The current moves by the Nigeria Police to jettison the Contributory Pension Scheme (CPS)through a bill at the National Assembly, will create a deluge of challenges says the National Pension Commission (PenCom), and insists the Contributory Pension Scheme has provisions that can address the challenges being faced by personnel of the Nigeria Police and other federal government agencies on the administration of their retirement benefits.
The Director General of PenCom, Aisha Dahir-Umar, (pictured) said this on Tuesday in Abuja during a public hearing on two pension-related bills by the House Committee on Pension. She inferred that what the Police is seeking through its bill is licence to take a plunge into the abyss of pension and impose dire consequences on its retirees, disrupt the pension system, and by extension shrink development funding for the economy.

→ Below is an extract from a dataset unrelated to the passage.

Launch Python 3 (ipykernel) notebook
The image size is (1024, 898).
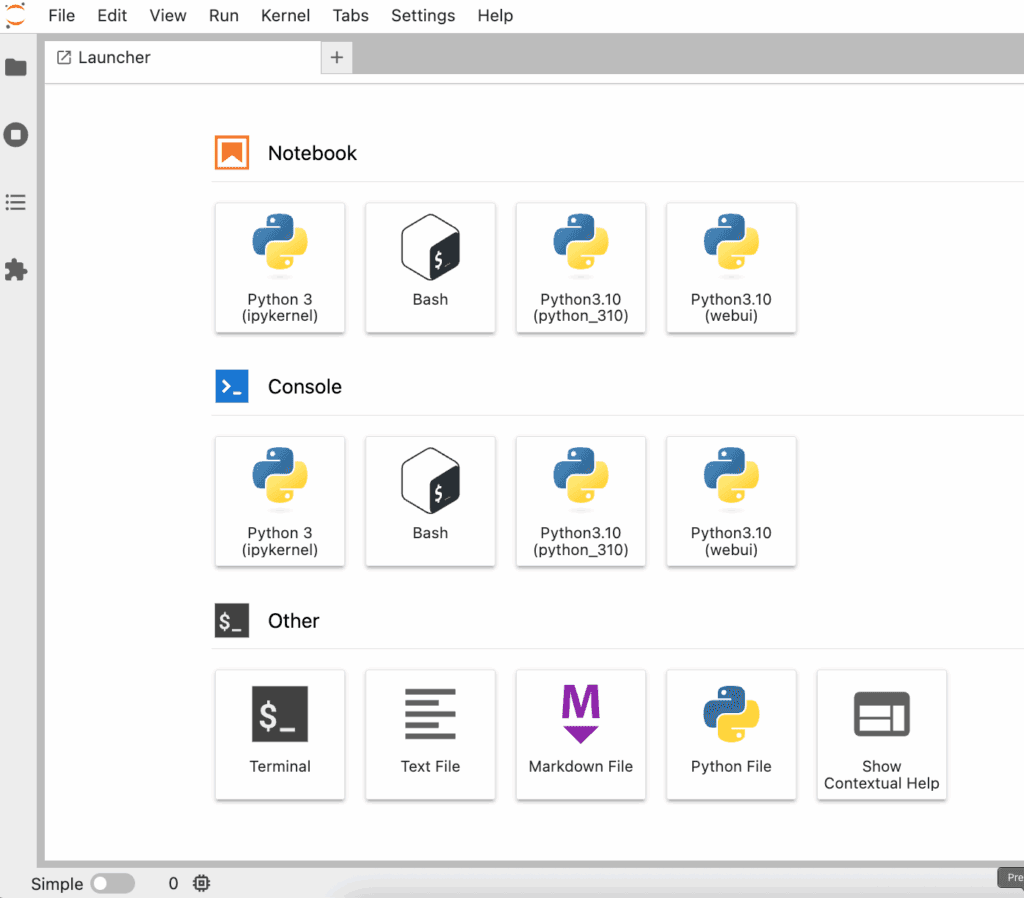click(x=280, y=267)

They are a bill for an Act to exempt the Nigeria Police Force from the CPS and a bill for an Act to further Amend the Pension Reform Act 2014 to, among other things, provide for a retiree to withdraw a lump sum of at least 75% from the Retirement Savings Account (RSA) and to criminalize undue delay in the payment of pension and for related matters.
“The solution to the pension challenges of the personnel of the Nigeria Police does not reside in their exemption from Contributory Pension Scheme and reversion to the Defined Benefits Scheme, which is clearly unsustainable,” Dahir-Umar told the Committee.

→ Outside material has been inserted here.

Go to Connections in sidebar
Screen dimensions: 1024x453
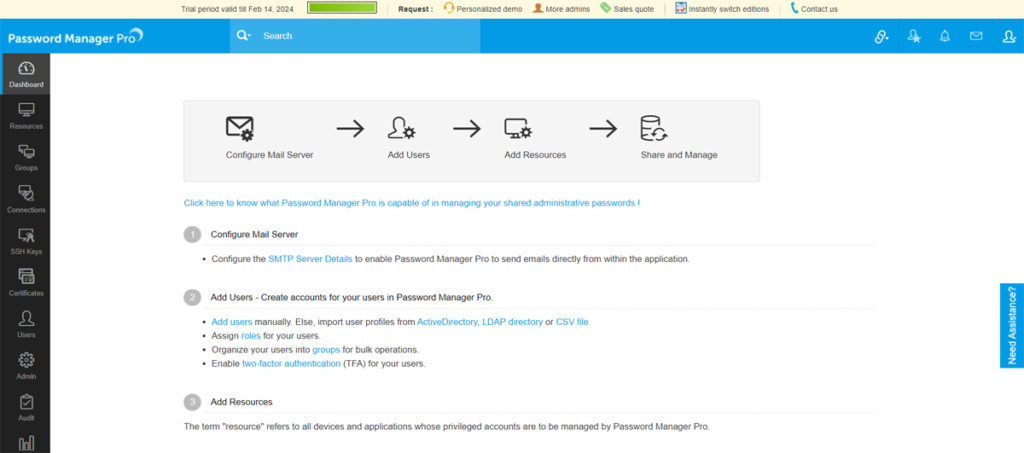pyautogui.click(x=26, y=199)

She said the absence of other social security benefits in Nigeria is partly responsible for the clamour by the retirees for exemption or to access substantial amounts as lump sum from their RSA balance.
The Director General said the exemption of the NPF from the CPS would result in the dismantling of the institutions, systems and processes that government had put in place in the last few years towards the implementation of the pension reform programme.
“Exemption of the personnel of the NPF would imply additional financial burden on the Federal Government by way of unsustainable pension obligations. For instance, as at September 2021, there were 304,963 Police personnel based on IPPIS data. An actuarial valuation revealed that the retirement benefits (pension and gratuity) liability of these personnel under the defunct Defined Benefits Scheme would amount to about N1.84 trillion,” she said.
On the other hand, she said that the liability under the CPS for the same NPF personnel is made up of N213.4 billion as accrued pension rights and monthly employer pension contributions of about N2.2 billion.
The Director General said to address the concerns of Police Personnel on pension, the employer can review upwards its current contribution rate of 10%.
In addition, she said the PRA 2014 further provides that notwithstanding the pension contributions made by employer and employee into the employee’s RSA, the employer may agree on the payment of additional benefits to the employee upon retirement.
“Accordingly, the Federal Government may wish to provide additional benefits in the form of gratuity to personnel of the NPF upon their retirement,” she said.
Meanwhile, regarding the 75% lumpsum payment, she said the amendment, if approved, would be contrary to the provision of Section173 of the 1999 Constitution of the Federal Republic of Nigeria (as amended), which guarantees the right to pensions for all public officers as the payment of “at least 75% of the balance of the RSA” as lumpsum at retirement defeats the constitutional provision. She added that this will significantly deplete the pension savings such that the contributions will not be sufficient to provide meaningful pensions during retirement.
“That converts the pensions into a provident fund and leaves such a retiree with no periodic pensions, which is contrary to the requirement of Section 173 of the 1999 Constitution,” she said.
The Director General said the proposal is based on a misunderstanding of the concept of pension payment under the CPS.
Similarly, the Chief Executive Officer of the Pension Fund Operators Association of Nigeria (PENOP), Oguche Agudah, said the exemption of the Nigeria Police Force from the CPS would take Nigeria back to the dark ages before the pension reforms.
“This was a time when retirees had to depend on a defined benefit system; where the federal government paid monthly pensions to retirees directly from its coffers,” he said.
Agudah aid at the time of the reform, it was estimated that the Federal Government had a pension liability of over NGN 2 trillion.
“Past experiences have proven that this system puts a lot of burden on the federal government, making it unsustainable. The sustainability of moving the police back to the pay – as – you – go Defined benefit scheme under their proposal is near impossible, given the Federal government’s struggling finances at the moment.,” he said.
He recommended that from the rank of Assistant Inspector General of Police (AIG) upwards, their pensions should be treated under the category of political appointees who retire with full benefits as stated in the PRA 2014 as their appointments are political in nature.
On the Bill to allow contributors take at least 75% of their RSA balance at retirement, the PENOP’s CEO said the people that have issues with the lump sum that they collect at the moment are those who have not been able to accumulate enough funds in their RSAs prior to retirement.
He said what the 75% essentially is looking to achieve is a gratuity type payment to retirees, adding that the PRA in its current form does not preclude the payment of gratuities by employers as many Department and Agencies of the Government already pay gratuity to their staff on retirement.
“What we suggest is that employers should be encouraged to pay gratuities at retirement and/or increase their level of monthly contributions in order to boost the balances and subsequent pension pay out of their staff,” he said.